You'll get 2 snapshots that I believe match what you want:

testExampleFailing 1 testExampleFailing 2

Meanwhile, the second failing test is creating a snapshotStore eagerly before sending any actions to the store:

let sut = ContentView(store: store.snapshotStore)

This is a completely inert store/view that is disconnected from the original store, and so it will always snapshot to the state it was when it was created.

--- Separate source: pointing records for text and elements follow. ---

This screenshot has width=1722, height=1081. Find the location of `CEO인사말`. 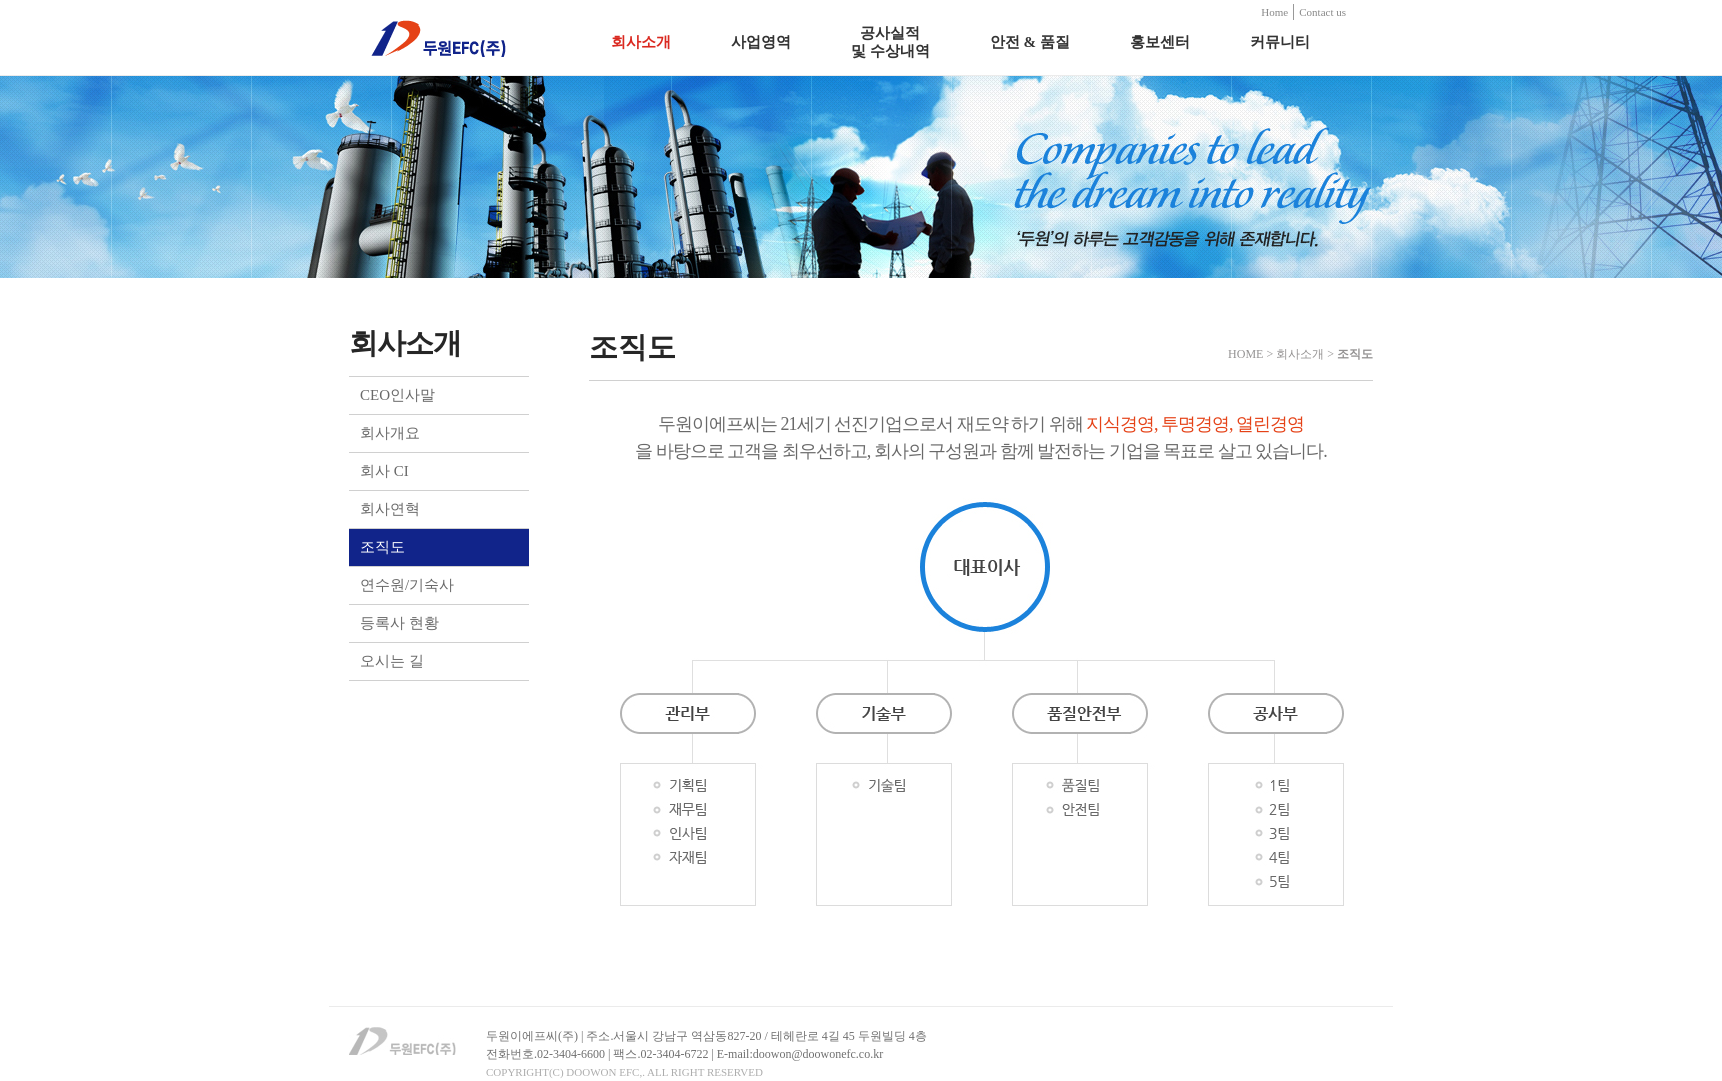

CEO인사말 is located at coordinates (397, 395).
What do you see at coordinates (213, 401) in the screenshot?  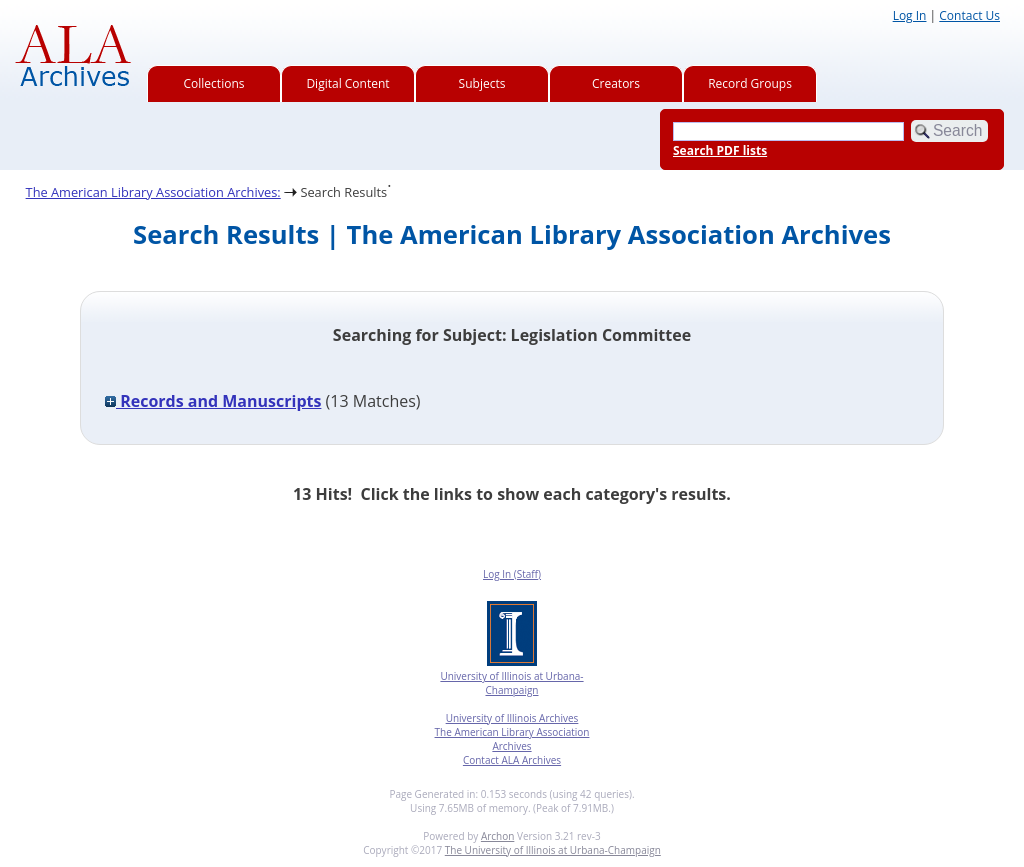 I see `Records and Manuscripts` at bounding box center [213, 401].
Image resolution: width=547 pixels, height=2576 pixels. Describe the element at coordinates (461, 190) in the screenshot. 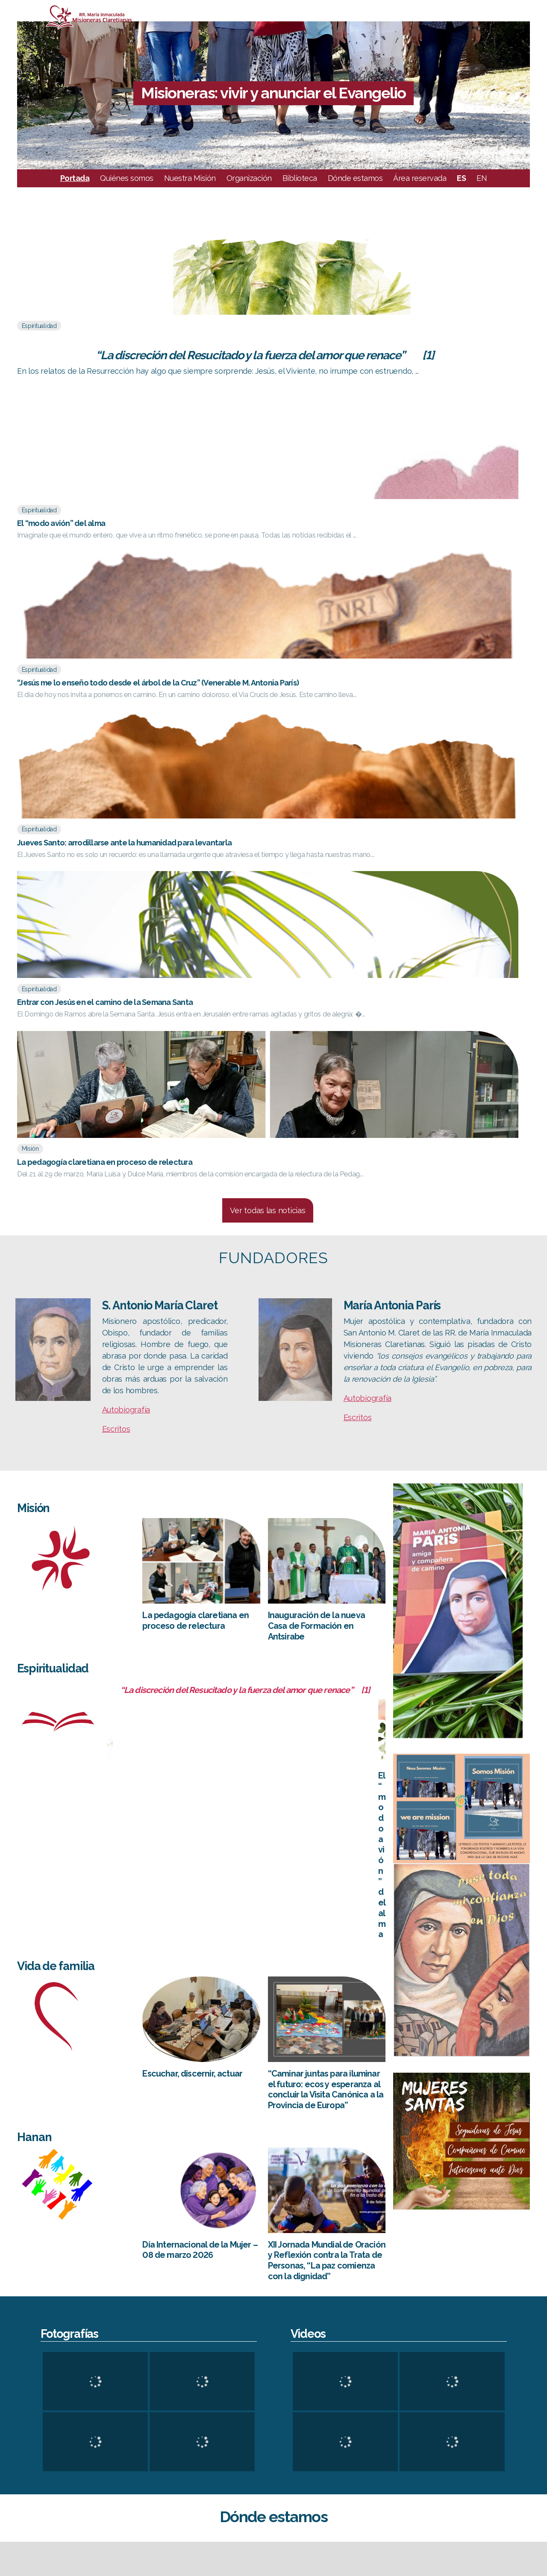

I see `ES` at that location.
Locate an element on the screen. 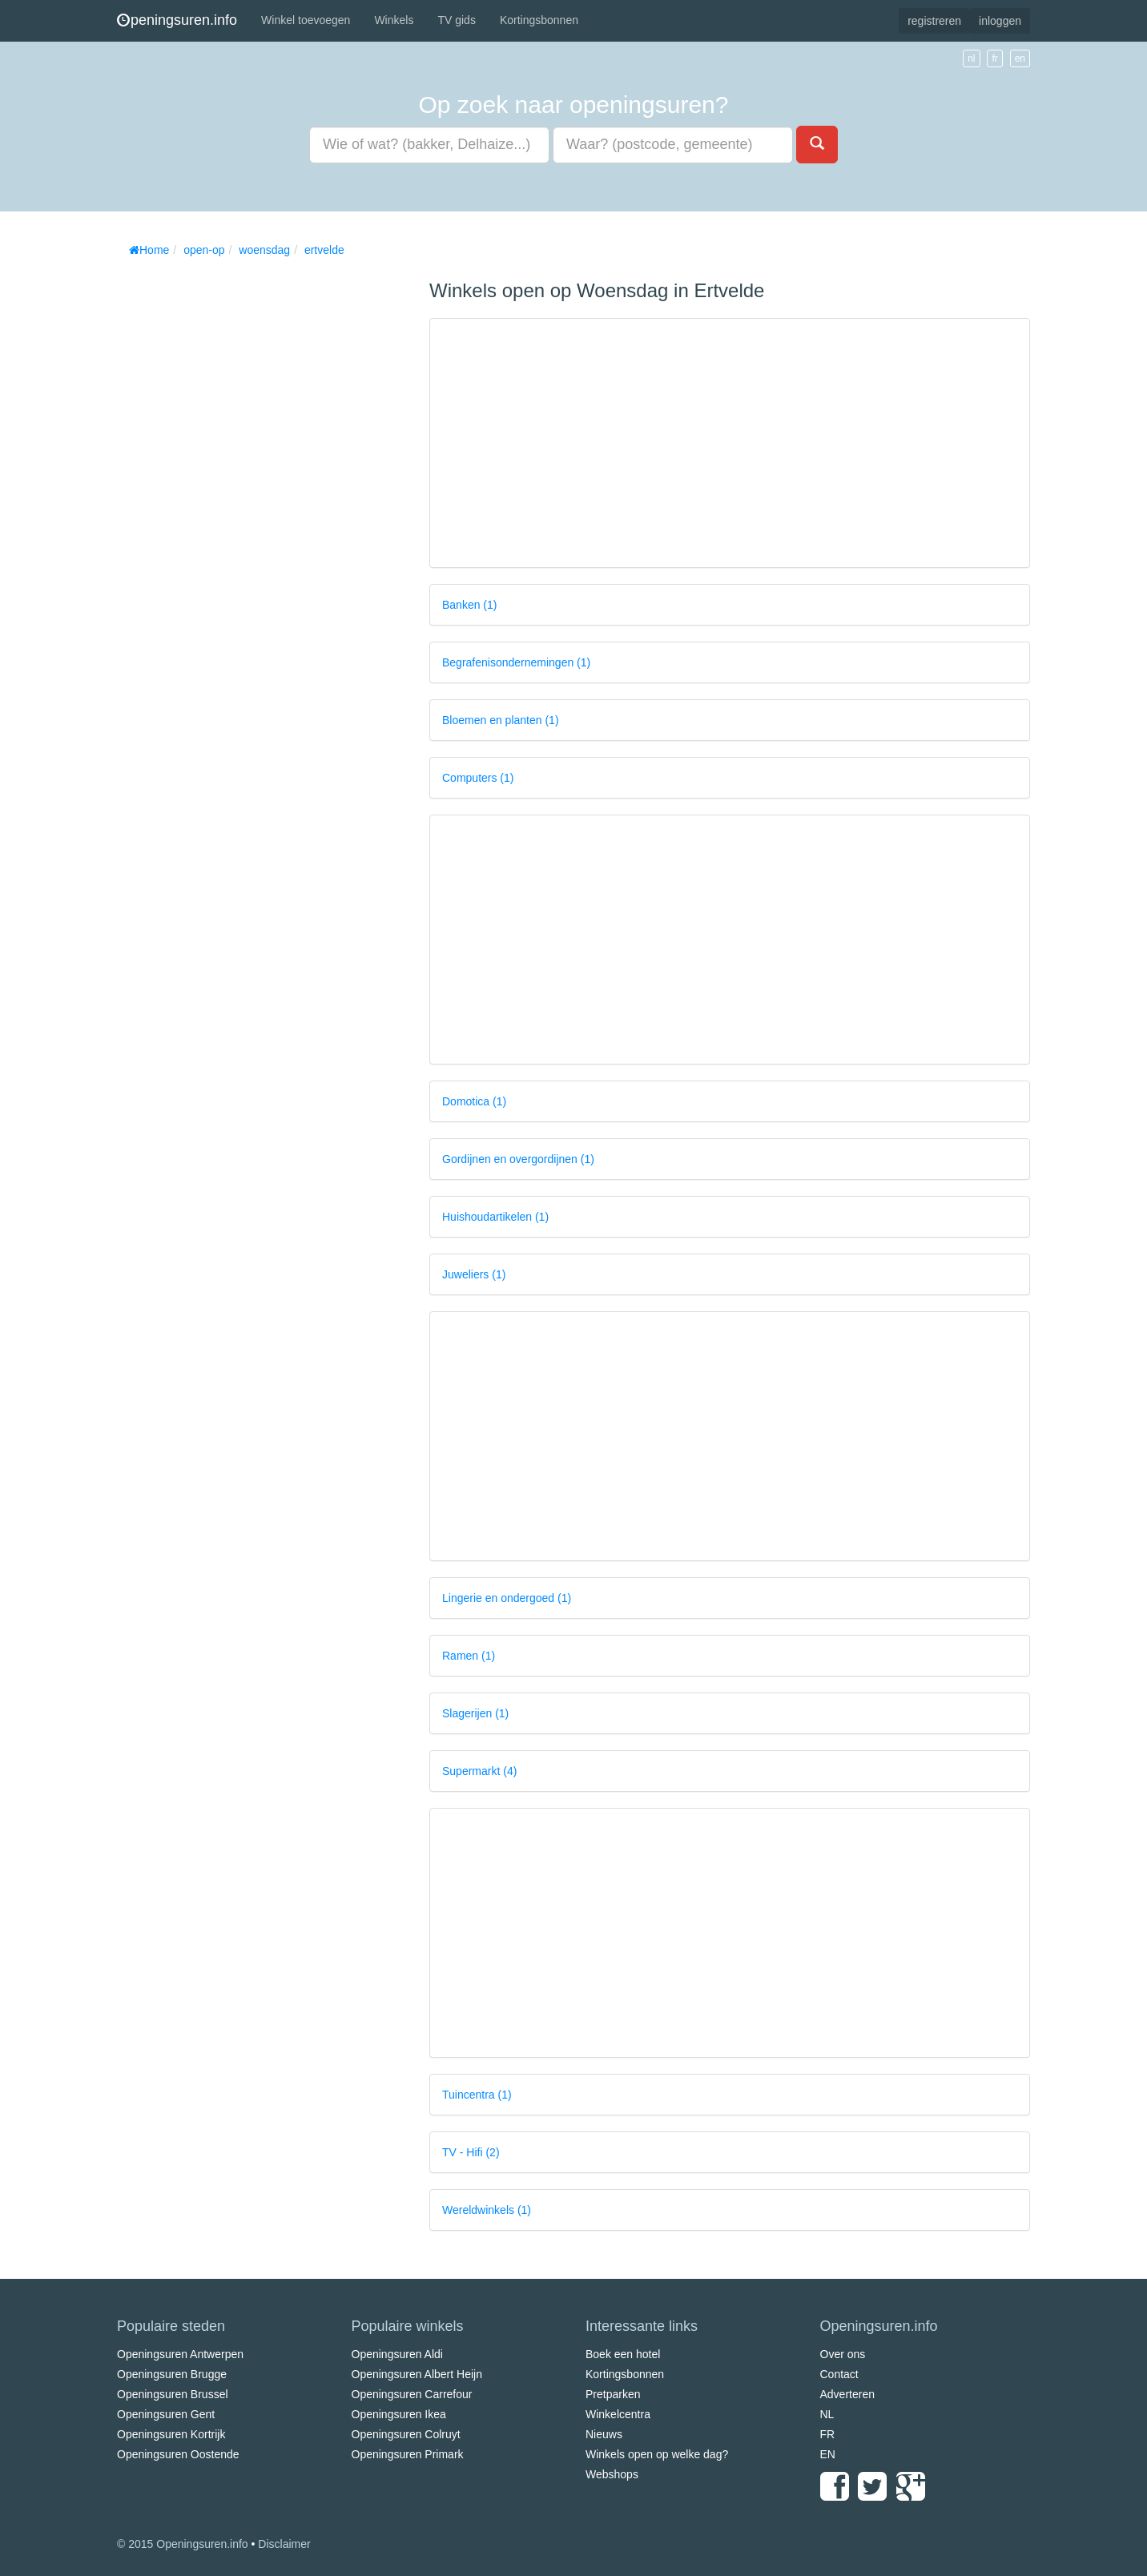 This screenshot has height=2576, width=1147. Wereldwinkels (1) is located at coordinates (486, 2210).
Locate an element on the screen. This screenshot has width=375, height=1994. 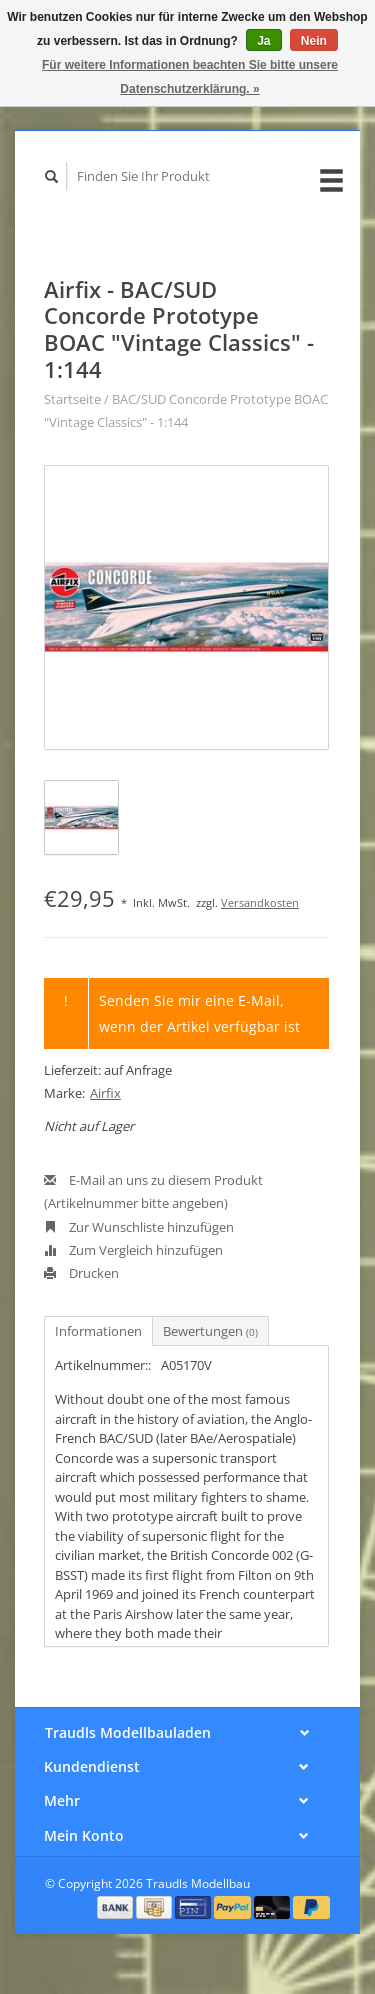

Changing the code to instead snapshot things each time seems to fix:

await clock.advance(by: .seconds(1))
assertSnapshot(
  matching: UIHostingController(
    rootView: ContentView(store: store.snapshotStore)
  ),
  as: .image
)

await clock.advance(by: .seconds(4))
assertSnapshot(
  matching: UIHostingController(
    rootView: ContentView(store: store.snapshotStore)
  ),
  as: .image
)

Since this doesn't seem like a bug with the library, I'm going to convert to a discussion.